#### The task
Look through the entries for the string "indicator", and copy each line that holds it.

Extracted records
------------------------------

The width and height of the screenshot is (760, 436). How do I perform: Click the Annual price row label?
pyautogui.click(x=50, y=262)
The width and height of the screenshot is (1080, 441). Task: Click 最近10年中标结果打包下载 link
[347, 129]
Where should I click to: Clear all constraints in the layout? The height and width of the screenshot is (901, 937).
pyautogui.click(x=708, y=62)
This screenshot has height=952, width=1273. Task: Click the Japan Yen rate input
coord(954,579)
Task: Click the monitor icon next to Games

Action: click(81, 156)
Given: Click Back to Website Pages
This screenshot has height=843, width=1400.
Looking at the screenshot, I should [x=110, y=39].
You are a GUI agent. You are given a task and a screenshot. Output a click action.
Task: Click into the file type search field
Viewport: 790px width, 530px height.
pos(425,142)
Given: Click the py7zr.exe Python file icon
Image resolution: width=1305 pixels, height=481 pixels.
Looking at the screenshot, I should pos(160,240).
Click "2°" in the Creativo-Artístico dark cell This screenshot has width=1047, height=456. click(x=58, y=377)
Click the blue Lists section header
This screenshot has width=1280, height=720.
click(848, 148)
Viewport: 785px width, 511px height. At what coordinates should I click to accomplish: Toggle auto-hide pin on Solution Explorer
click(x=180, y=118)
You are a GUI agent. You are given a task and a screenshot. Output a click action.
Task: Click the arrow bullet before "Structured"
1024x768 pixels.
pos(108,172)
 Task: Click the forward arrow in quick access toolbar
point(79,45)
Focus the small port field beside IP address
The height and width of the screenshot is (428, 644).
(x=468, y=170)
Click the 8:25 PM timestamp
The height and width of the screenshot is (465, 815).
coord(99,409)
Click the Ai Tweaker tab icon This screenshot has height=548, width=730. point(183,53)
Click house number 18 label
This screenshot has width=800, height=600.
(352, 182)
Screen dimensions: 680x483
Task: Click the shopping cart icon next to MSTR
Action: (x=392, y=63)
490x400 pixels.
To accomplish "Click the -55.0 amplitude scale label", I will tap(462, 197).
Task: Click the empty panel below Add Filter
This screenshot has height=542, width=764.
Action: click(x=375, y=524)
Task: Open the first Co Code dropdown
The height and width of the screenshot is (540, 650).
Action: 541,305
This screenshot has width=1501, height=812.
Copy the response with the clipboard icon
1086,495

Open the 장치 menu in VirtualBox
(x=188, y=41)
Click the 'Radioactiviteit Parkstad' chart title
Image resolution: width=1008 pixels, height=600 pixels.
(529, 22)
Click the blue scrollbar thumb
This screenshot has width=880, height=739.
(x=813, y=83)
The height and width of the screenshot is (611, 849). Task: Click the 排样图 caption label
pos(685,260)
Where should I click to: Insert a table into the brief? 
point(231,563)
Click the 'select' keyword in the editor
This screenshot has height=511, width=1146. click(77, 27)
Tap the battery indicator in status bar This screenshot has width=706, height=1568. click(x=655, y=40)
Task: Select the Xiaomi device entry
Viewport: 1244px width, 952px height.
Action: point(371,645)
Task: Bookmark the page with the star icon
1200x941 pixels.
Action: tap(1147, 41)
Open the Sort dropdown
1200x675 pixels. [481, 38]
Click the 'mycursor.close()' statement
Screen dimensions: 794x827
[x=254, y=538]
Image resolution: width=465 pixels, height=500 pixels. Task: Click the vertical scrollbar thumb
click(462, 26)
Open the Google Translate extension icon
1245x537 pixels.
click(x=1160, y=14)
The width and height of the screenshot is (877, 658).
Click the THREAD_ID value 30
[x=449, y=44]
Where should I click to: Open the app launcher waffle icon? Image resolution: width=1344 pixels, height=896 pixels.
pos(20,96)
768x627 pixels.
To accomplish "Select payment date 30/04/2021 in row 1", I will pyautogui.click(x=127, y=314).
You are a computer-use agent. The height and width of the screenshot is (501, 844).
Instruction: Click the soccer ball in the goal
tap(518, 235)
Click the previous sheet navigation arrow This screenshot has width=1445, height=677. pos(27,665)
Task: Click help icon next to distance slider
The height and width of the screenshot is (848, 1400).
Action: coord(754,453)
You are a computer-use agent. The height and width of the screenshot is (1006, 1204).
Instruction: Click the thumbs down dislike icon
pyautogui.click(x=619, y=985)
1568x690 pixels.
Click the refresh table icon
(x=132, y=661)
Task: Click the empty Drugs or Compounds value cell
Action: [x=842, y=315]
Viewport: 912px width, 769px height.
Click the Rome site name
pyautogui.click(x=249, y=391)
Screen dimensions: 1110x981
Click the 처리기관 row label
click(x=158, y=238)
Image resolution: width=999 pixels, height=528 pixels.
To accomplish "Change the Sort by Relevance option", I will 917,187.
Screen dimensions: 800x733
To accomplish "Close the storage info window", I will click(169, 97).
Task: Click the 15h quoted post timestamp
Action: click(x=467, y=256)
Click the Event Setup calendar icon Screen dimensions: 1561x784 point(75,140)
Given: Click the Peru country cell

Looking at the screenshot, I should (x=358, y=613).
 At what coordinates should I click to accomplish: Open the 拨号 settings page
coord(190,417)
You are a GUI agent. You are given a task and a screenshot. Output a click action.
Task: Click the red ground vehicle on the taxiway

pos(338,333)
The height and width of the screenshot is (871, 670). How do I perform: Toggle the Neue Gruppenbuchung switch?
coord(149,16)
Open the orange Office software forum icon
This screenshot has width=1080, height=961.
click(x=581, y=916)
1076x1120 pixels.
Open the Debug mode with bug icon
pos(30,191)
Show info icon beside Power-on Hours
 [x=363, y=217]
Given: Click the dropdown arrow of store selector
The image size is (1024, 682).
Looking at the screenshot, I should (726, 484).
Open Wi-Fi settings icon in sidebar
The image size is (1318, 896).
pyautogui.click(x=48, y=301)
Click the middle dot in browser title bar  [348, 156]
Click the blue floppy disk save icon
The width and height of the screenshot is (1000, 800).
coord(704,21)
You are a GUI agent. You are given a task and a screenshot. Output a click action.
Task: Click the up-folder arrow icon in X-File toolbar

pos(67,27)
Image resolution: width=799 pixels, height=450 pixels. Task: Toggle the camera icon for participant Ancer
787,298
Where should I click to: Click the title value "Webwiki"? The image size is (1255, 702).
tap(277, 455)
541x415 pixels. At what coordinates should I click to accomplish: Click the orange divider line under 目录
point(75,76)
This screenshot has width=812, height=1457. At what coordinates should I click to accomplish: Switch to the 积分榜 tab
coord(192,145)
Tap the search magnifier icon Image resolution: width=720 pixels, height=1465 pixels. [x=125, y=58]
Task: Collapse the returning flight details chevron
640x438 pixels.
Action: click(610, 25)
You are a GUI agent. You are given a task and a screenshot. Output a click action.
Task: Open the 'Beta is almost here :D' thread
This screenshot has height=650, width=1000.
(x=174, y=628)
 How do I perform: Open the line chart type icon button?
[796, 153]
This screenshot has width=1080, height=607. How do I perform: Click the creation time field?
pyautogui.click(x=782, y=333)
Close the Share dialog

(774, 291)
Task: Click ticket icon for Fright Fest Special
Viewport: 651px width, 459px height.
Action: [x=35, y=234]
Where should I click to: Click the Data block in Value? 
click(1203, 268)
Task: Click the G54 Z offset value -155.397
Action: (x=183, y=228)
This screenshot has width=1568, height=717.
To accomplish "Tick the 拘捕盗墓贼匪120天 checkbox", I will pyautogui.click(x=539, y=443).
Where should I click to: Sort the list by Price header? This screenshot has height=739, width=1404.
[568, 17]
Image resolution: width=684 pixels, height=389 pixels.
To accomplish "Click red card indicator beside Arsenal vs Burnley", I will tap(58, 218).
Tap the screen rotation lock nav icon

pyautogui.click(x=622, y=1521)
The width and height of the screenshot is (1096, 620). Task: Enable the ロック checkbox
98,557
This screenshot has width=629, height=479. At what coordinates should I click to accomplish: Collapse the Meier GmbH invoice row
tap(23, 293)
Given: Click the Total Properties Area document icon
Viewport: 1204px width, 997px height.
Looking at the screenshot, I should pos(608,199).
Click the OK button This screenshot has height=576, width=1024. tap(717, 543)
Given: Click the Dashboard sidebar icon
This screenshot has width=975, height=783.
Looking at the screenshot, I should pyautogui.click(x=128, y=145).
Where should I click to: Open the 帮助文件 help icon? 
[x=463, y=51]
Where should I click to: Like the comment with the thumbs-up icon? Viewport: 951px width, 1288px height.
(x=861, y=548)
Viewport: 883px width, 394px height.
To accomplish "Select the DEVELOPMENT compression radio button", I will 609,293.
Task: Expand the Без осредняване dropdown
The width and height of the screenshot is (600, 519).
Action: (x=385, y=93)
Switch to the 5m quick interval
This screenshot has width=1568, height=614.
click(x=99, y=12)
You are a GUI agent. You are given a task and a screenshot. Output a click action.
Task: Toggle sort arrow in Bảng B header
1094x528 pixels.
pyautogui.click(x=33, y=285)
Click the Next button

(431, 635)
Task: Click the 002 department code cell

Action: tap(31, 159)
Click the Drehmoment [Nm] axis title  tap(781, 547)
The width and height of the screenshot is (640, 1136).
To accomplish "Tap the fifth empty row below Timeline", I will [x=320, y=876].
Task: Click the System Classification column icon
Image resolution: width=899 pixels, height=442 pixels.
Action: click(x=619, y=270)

------------------------------

#### Response
Tap the battery indicator in status bar This screenshot has width=706, height=1568. click(x=655, y=40)
To accomplish "Click red card indicator beside Arsenal vs Burnley", I will tap(58, 218).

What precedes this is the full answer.